Faites un tour à l’hémicycle pour constater le niveau des débats ou suivez le passage des ministres devant les « représentants du peuple » pour vous rendre compte de combien ils « représentent le Président ». C’est juste pathétique !

Le bâton se retourne souvent vers son maître (23 juin 2012)

Sommes-nous devenus machiavéliques ?

Cela en a tout l’air.
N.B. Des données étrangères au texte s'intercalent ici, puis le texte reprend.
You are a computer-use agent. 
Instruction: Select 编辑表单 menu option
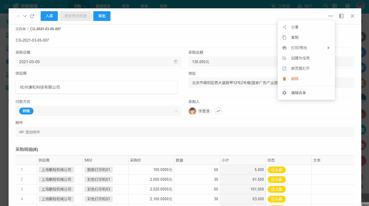tap(298, 93)
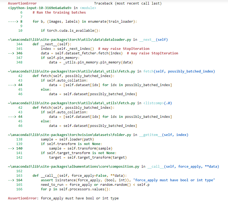The image size is (228, 209).
Task: Click the '# may raise StopIteration' comment on line 345
Action: (x=124, y=49)
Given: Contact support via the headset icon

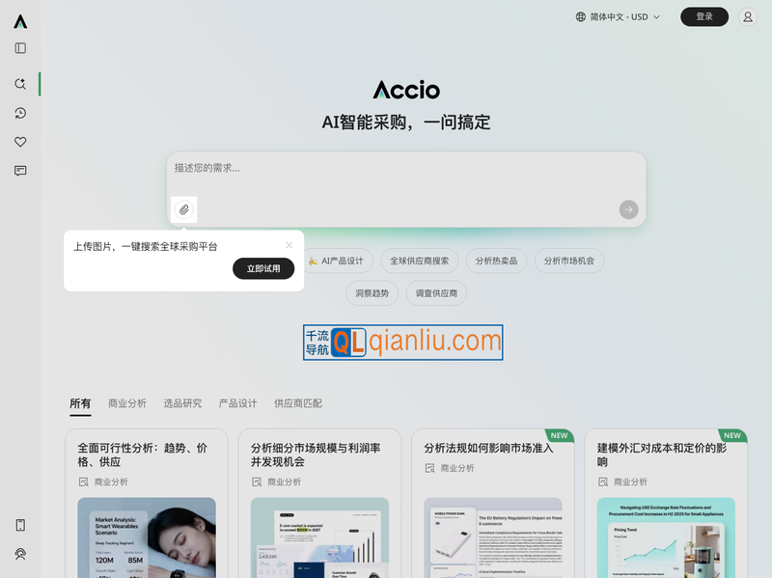Looking at the screenshot, I should [19, 554].
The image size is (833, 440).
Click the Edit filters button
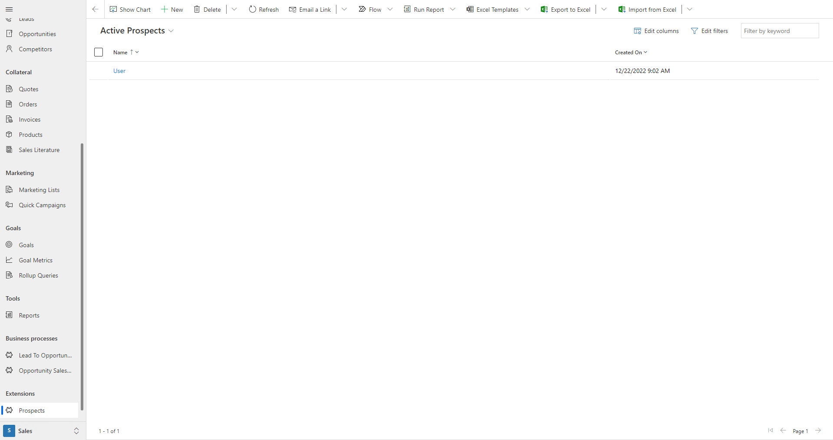pyautogui.click(x=709, y=30)
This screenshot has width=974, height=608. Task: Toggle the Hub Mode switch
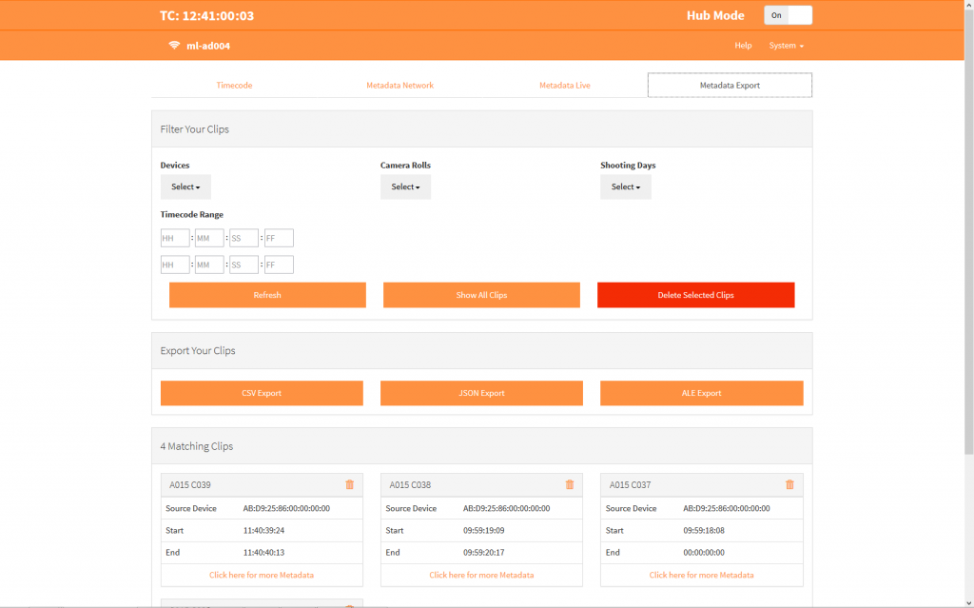click(x=788, y=15)
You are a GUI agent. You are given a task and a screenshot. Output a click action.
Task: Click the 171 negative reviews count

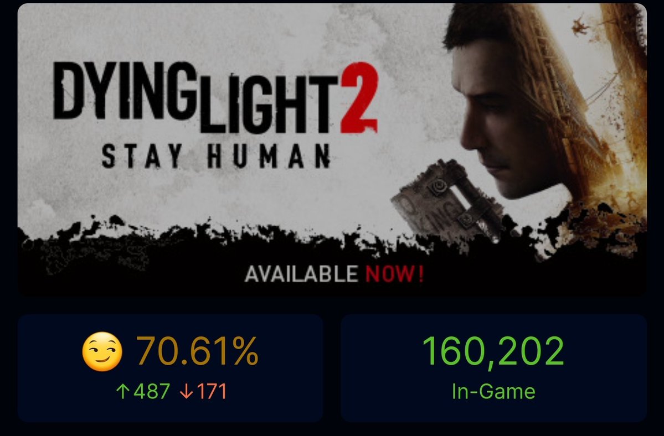tap(212, 392)
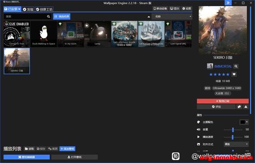Click the warning triangle report icon
The image size is (255, 163).
(246, 107)
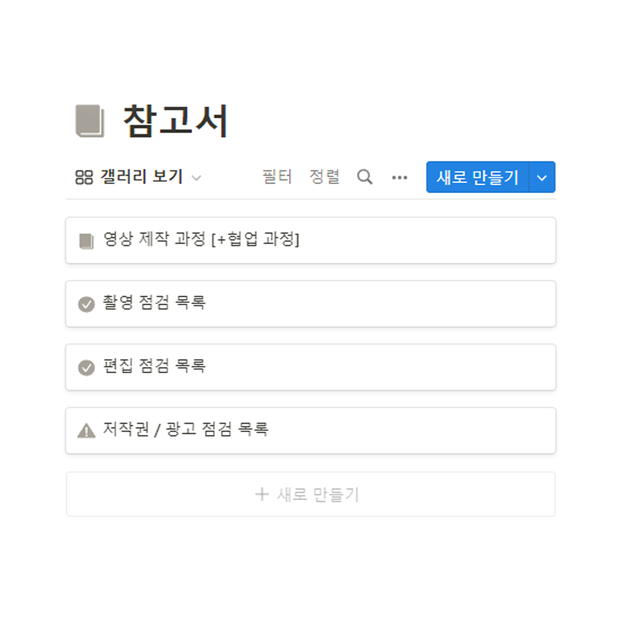Click the book icon beside 참고서 title

pyautogui.click(x=90, y=121)
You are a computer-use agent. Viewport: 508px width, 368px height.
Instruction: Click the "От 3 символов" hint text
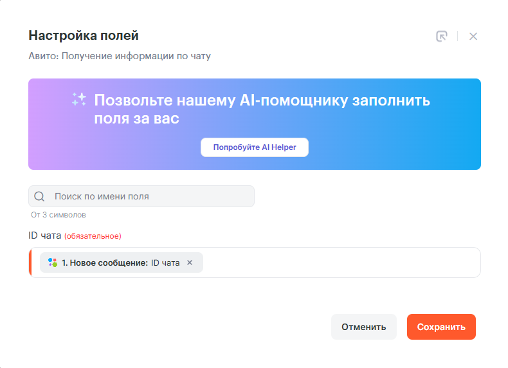[x=59, y=215]
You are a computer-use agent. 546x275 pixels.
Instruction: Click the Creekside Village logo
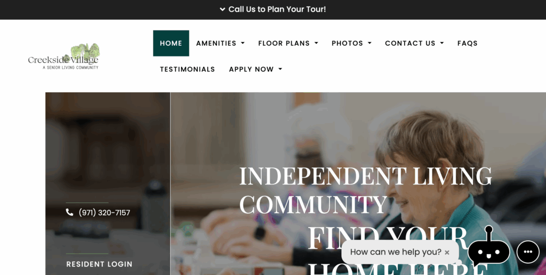click(64, 56)
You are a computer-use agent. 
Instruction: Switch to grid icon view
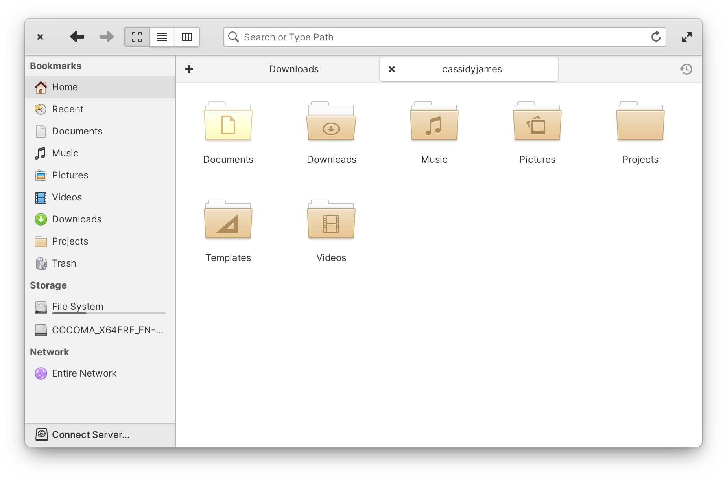click(137, 37)
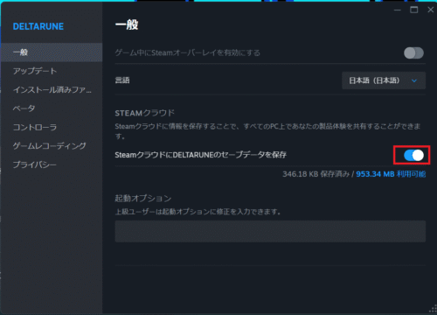Maximize the properties window
The width and height of the screenshot is (437, 315).
413,10
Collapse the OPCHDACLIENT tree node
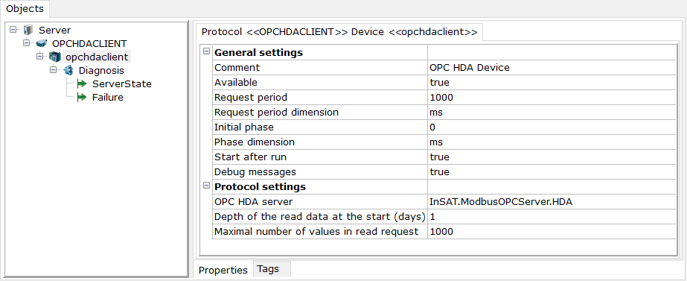The height and width of the screenshot is (281, 687). click(x=26, y=43)
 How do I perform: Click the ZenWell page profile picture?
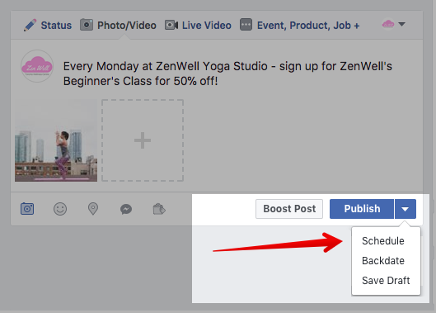coord(37,66)
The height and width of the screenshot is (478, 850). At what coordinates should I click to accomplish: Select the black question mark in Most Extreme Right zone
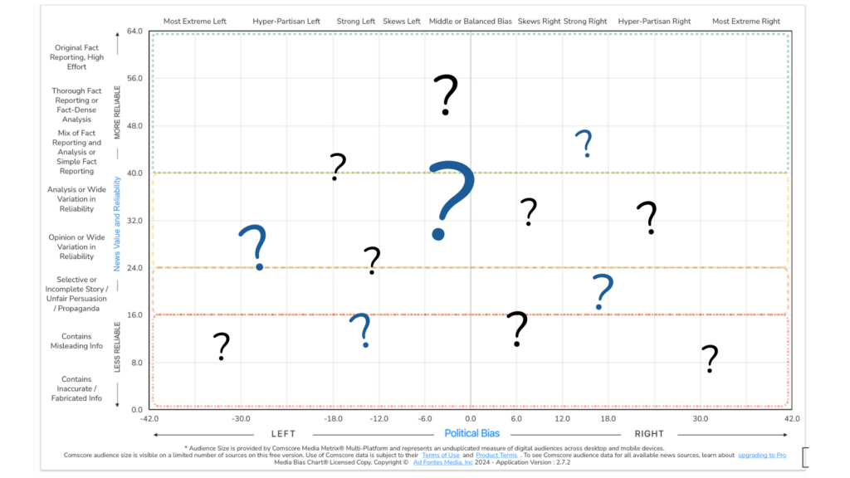point(709,359)
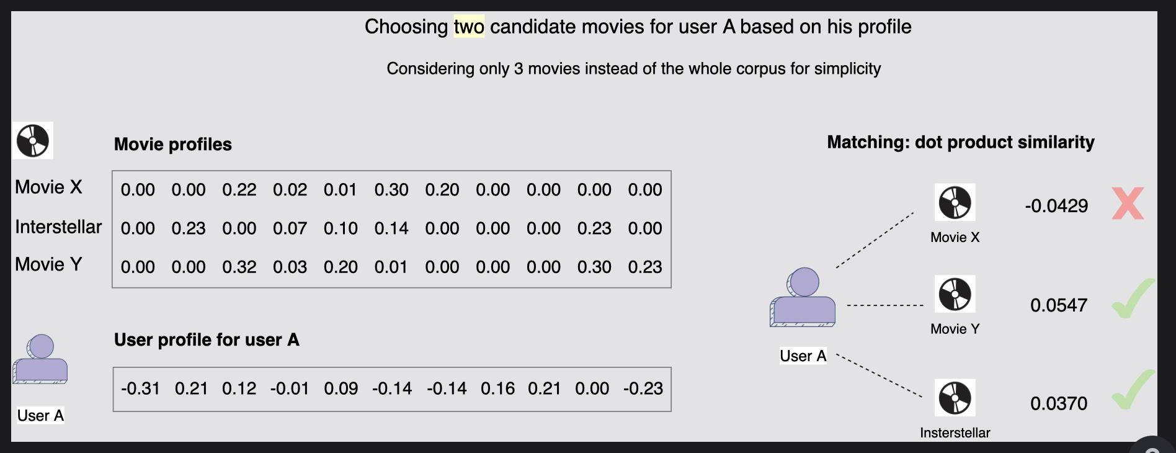1176x453 pixels.
Task: Click the Matching: dot product similarity heading
Action: (960, 142)
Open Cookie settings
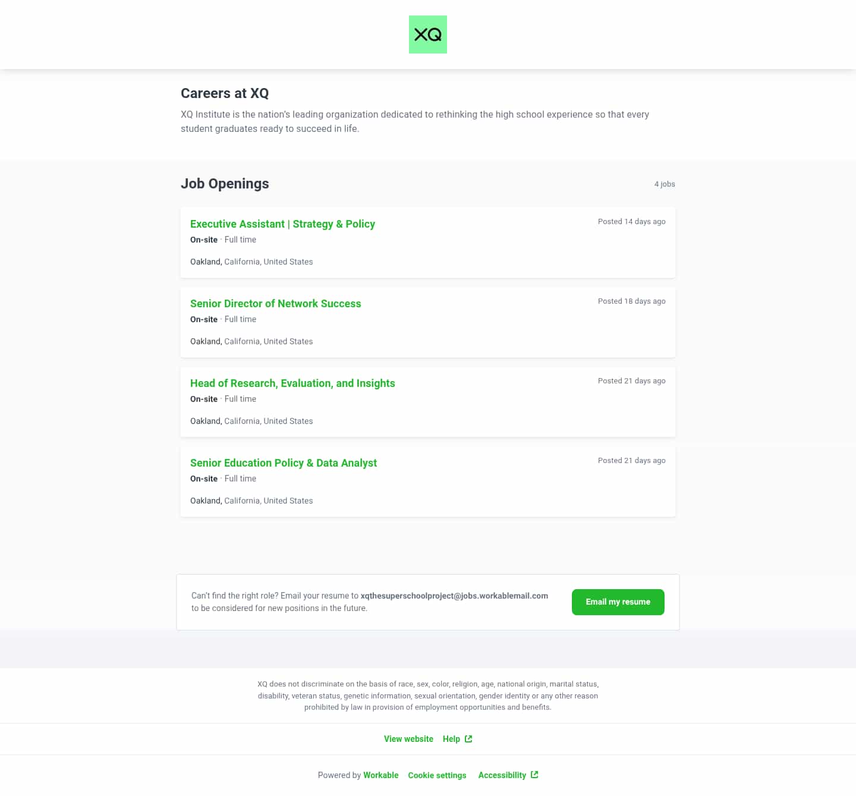 coord(437,775)
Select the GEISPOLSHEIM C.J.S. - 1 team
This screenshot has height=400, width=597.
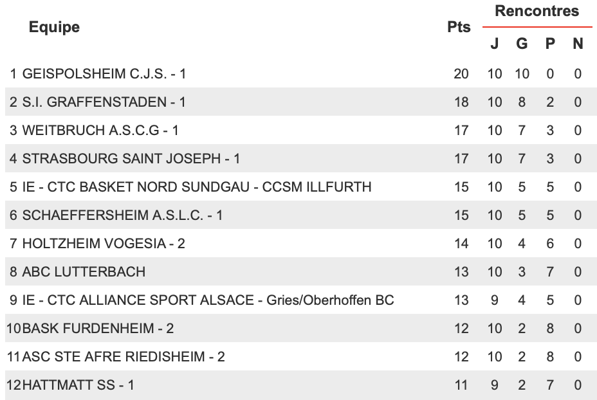[104, 73]
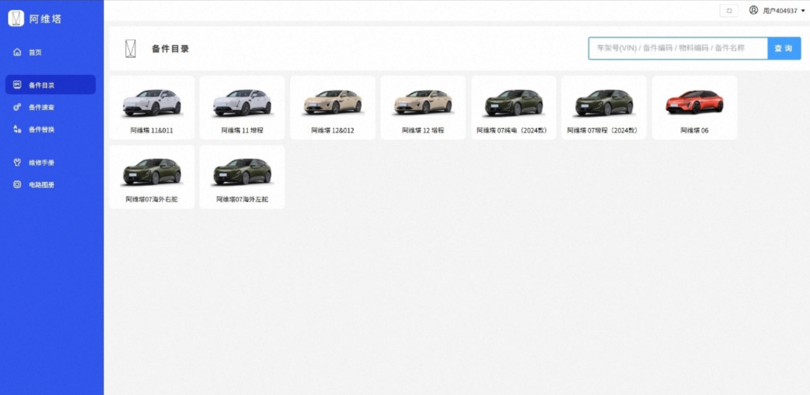Open the 维修手册 icon in sidebar
The height and width of the screenshot is (395, 810).
[17, 162]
Emile disait qu’ « Il faut étudier la société par les hommes, et les hommes par la société : ceux qui voudront traiter séparément la politique et la morale n’entendront jamais rien à aucune des deux». Cette recommandation montre qu’on devrait pouvoir faire avec la « real politique », comme dit mon professeur Djitté, sans pour autant perdre une certaine exigence éthique, socle d’une autre conception, à la fois idéaliste et fondatrice de toute perspective républicaine, qu’est d’envisager les hommes non plus tels qu’ils sont mais tels qu’ils pourraient être.

L’esprit universel des lois ne serait donc plus, alors, « de favoriser toujours le fort contre le faible, et celui qui a contre celui qui n’a rien …» mais de montrer que « tous les hommes portent à peu près le même masque, même s’il y a des visages plus beaux que le masque qui les couvre ». « Bala ngay solal mboubou sa morom, natt ko ci sa bopp ba paré ». Si cette morale était appliquée, la mère de Khalifa ne prierait pas pour que « Macky aille en prison » mais aussi la grand-mère de ce dernier ne répondrait pas en demandant que « yéné ji keup ci kawam ».

Nous n’aurions jamais dû en arriver là si nous avions pris notre propre chemin : celui tracé par nos religions et favorisant l’éducation devant l’ignorance, celui définissant le travail comme socle de toute réussite tout en bannissant le « door marteau », celui où la volonté de bien faire les choses, du sens de l’intégrité et de la justice sociale constituent le soubassement de tout engagement politique.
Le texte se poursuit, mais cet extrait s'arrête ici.